Hz. Musa’nın iffetinden bahseden ve “Zinaya yaklaşmayın!” hükmünü açıklayan bu ayetlerin mealini verdikten sonra iffetin 19 inceliğini ayetlerin mucizevî nazmı arasında görmeye çalışalım.


Kur’an-ı Kerim’in Kasas Suresi’nin 23. ayeti ile başlayıp 28. ayetiyle biten bölüm mealen şöyledir:

(Musa) Medyen suyunun başına varınca, oranın halkından bir topluluğu, hayvanlarını sular­ken buldu. Onların gerisinde ise, hayvanlarını suya gitmekten alıkoyan iki hanım gördü.

Onlara:
– Bu hâliniz ne­dir, diye sordu.

Dediler ki:
– Çobanlar çekilmeden biz hayvanlarımızı sulamayız; babamız ise çok yaşlıdır (gelip hayvanları sulayacak hâli yoktur).

Musa onların hayvanlarını suladı, sonra bir gölgeye çekildi.

– Ey Rabb’im, dedi. Bana ihsan edeceğin her hayra muhtacım.

Derken, o iki hanımdan birisi istihya üzere (utana utana, mahcup) bir yürüyüşle geldi.

– Hayvanlarımızı sulamanın karşılığını vermek üzere babam seni çağırıyor, dedi.

Musa gelip başından geçenleri onların babalarına anlattı.

Babaları da Musa’ya;
– Kork­ma, dedi. Artık o zalimler güruhundan kurtuldun.

O hanımlardan biri şöyle dedi:
– Babacığım, onu ücretle (çoban) tut! Şüphesiz, ücretle istihdam ettiğin en iyi kimse, güçlü ve güvenilir kimsedir.

Babaları (Musa’ya) dedi ki:
– Sekiz sene bana çalışman şartıyla şu kızlarımdan birini sana nikâh etmek isterim. On yıla tamamlarsan, o da senin bir lütfun olur. Ben sana güçlük çıkarmak istemem. Beni in­şaAllah salih kimselerden bulacaksın.

Musa:
– Bu seninle benim aramda bir anlaşmadır, dedi. İki müddetten herhangi birini tamamladıktan sonra, artık bir çekişme olmayacak ve daha fazlası benden istenmeyecektir. Söylediklerimizi Allah görüp gözeticidir.

(Kasas Suresi, 23–28)


İffetin 1. inceliği: İffetli hanımlar erkeklerle iç içe olmamalı ve bir kenarda durmalı. Ayet-i kerime buna “Onların (erkeklerin) gerisinde” ifadesiyle işaret ediyor.

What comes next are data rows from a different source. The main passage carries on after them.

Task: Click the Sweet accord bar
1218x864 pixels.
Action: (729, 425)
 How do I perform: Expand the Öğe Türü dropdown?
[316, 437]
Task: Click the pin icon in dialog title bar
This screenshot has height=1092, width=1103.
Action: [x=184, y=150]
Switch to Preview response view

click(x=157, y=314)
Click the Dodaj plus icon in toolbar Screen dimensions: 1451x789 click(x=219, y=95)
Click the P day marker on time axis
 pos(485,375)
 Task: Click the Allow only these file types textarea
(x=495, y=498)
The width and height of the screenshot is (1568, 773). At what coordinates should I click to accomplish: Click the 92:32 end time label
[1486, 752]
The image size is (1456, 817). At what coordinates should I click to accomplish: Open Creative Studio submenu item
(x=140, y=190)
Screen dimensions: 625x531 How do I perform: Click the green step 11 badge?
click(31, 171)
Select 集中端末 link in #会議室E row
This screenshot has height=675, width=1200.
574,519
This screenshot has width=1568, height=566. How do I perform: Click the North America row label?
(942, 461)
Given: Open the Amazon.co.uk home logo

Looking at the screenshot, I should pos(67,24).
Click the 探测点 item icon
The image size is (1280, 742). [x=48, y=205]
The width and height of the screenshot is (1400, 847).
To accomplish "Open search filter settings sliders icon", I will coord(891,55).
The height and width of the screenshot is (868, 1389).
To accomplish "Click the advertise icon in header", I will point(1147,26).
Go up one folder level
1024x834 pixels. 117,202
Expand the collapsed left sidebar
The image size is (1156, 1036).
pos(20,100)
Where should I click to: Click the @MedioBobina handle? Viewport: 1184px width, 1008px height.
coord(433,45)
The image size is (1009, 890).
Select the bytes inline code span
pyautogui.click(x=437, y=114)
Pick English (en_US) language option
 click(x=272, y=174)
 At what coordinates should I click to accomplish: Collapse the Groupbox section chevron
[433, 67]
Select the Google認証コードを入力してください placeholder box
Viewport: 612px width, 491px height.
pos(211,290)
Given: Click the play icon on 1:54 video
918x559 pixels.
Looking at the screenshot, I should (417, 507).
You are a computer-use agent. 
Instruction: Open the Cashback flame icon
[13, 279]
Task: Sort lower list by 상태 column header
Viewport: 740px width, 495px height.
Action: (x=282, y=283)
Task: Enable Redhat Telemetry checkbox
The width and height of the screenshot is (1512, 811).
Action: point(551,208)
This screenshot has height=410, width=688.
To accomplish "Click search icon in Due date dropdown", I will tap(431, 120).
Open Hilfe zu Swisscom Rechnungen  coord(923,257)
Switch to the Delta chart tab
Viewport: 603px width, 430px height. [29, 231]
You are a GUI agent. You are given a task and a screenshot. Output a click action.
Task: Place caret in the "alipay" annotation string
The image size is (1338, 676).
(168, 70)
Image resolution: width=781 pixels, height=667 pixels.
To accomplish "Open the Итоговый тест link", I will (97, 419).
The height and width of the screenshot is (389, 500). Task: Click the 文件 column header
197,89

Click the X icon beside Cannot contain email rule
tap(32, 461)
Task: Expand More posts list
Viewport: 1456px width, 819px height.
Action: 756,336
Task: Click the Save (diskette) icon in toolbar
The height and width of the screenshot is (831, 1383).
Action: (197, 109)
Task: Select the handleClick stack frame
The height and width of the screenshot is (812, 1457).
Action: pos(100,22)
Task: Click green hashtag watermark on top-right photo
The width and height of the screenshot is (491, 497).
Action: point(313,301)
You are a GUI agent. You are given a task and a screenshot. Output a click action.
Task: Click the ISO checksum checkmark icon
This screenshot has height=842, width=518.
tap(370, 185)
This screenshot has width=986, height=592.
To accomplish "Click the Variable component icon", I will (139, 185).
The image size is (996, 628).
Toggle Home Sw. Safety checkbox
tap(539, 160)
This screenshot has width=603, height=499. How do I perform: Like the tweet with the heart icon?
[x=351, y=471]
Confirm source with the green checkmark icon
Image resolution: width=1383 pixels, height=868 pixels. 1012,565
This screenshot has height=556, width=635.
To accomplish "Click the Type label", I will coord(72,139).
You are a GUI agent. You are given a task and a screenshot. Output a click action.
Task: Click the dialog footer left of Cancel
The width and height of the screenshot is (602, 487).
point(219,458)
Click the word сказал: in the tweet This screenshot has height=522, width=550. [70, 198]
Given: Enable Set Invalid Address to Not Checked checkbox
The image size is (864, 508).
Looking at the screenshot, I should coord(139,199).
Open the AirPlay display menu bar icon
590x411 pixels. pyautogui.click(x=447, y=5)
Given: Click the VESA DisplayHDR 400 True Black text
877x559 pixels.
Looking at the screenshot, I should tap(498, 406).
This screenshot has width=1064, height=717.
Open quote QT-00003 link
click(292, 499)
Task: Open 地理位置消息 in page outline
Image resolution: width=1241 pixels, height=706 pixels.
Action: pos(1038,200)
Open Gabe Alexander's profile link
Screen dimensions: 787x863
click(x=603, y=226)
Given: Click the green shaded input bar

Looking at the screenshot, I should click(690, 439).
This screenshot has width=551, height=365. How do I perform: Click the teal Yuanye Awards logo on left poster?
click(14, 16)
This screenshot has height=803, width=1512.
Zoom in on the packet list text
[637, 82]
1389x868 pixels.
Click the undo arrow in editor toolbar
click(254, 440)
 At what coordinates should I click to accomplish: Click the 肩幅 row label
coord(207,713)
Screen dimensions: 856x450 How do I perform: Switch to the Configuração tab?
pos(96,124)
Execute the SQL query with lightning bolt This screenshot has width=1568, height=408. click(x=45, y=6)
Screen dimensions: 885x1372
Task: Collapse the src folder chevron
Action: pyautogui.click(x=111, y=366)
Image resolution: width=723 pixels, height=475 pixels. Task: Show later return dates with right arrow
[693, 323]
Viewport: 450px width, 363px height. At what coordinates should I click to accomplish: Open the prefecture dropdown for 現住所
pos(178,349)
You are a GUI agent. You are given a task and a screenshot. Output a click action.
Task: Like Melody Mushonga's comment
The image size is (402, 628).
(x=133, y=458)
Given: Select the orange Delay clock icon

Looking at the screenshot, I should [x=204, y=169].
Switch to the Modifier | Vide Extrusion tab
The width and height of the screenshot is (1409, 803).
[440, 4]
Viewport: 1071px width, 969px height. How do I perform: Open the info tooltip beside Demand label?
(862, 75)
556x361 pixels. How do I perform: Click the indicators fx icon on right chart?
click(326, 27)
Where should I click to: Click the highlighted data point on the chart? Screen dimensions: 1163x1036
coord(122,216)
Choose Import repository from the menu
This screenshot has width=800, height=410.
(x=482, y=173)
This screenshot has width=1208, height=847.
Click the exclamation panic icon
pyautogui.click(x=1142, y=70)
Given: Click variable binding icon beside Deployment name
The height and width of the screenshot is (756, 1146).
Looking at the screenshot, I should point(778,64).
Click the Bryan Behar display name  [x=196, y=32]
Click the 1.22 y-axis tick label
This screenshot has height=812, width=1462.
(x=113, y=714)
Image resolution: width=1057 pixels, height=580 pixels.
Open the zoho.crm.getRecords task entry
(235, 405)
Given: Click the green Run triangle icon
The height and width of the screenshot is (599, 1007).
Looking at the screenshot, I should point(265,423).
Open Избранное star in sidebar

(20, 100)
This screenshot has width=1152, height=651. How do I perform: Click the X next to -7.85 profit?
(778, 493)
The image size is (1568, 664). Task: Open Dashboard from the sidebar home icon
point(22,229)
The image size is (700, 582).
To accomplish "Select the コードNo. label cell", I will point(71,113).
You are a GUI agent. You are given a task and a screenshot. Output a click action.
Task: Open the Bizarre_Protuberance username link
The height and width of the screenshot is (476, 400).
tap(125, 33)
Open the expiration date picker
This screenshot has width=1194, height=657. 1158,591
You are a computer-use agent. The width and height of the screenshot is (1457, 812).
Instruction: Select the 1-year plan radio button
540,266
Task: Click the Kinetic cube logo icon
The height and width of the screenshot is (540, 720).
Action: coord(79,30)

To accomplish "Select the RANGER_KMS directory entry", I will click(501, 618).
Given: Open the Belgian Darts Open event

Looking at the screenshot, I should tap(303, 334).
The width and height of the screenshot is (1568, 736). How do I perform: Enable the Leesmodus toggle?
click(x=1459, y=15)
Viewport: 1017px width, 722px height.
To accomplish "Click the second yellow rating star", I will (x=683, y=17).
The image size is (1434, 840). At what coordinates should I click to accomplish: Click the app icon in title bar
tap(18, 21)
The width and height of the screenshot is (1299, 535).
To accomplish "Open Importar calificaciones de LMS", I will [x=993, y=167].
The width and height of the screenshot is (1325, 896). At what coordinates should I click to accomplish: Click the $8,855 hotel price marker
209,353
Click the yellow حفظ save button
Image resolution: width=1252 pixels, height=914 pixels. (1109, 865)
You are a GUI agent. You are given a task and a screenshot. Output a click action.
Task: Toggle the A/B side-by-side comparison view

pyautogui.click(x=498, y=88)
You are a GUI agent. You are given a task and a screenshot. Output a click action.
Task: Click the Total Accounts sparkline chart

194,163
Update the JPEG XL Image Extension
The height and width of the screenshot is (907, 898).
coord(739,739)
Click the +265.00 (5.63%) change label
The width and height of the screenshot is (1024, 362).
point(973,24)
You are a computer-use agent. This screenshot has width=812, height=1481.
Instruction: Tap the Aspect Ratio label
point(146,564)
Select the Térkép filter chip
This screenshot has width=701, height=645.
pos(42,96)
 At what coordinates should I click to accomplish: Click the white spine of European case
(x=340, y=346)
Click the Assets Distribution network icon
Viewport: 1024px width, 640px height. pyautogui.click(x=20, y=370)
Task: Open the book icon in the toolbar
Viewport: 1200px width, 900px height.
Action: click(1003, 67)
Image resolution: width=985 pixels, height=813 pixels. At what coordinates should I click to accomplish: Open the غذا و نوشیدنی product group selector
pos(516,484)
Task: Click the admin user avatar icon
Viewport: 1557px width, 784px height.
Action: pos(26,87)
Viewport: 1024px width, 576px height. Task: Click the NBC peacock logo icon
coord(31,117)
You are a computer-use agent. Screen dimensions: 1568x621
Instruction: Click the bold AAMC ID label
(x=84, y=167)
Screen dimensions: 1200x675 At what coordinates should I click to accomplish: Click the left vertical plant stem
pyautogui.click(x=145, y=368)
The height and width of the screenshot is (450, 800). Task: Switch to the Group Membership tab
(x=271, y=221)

İffetin 2. inceliği: İffetli hanımlar erkeklerle iç içe bir araya getirecek sebeplerden uzak durmalı. Ayet-i kerime buna “Hayvanlarını suya gitmekten alıkoyan iki kadın” ifadesiyle işaret ediyor.

İffetin 3. inceliği: İffetli hanımların yabancı erkeklerle konuşma zorunluluğu varsa maksadı anlatacak kadar kısa konuşmalı. Ayet-i kerime buna “Çobanlar çekilmeden biz hayvanlarımızı sulamayız; babamız ise çok yaşlıdır (gelip hayvanları sulayacak hâli yoktur)” ifadesiyle işaret ediyor. Burada ne az ne de çok bir ifade var. Maksadı anlatan çok kısa bir cümle seçilmiş. Çünkü Musa (a.s.) onlar için yabancı bir erkek.

İffetin 4. inceliği: İffetli hanımlar yabancı erkeklerle karşılıklı sohbete sebep olacak tarzda konuşmamalı. Ayet-i kerime buna “Çobanlar çekilmeden biz hayvanlarımızı sulamayız; babamız ise çok yaşlıdır” cümlesindeki fazla açıklamayla işaret ediyor. Çünkü bu ifade karşılıklı konuşmaya sebep olacak şu muhtemel soruların hepsini karşılıyor: “Niçin erkeklerin gerisinde duruyorsunuz? Hayvanlarınızı niçin sulamıyorsunuz? O halde ne zaman sulayacaksınız? Sizin bir erkeğiniz yok mu? O halde niçin o gelip sulamıyor?” gibi… Bu muhtemel sorular karşılıklı konuşmayı doğuracağı için burada en iffetli cevap seçilmiş, tekrar soru sormaya imkân bırakılmamıştır.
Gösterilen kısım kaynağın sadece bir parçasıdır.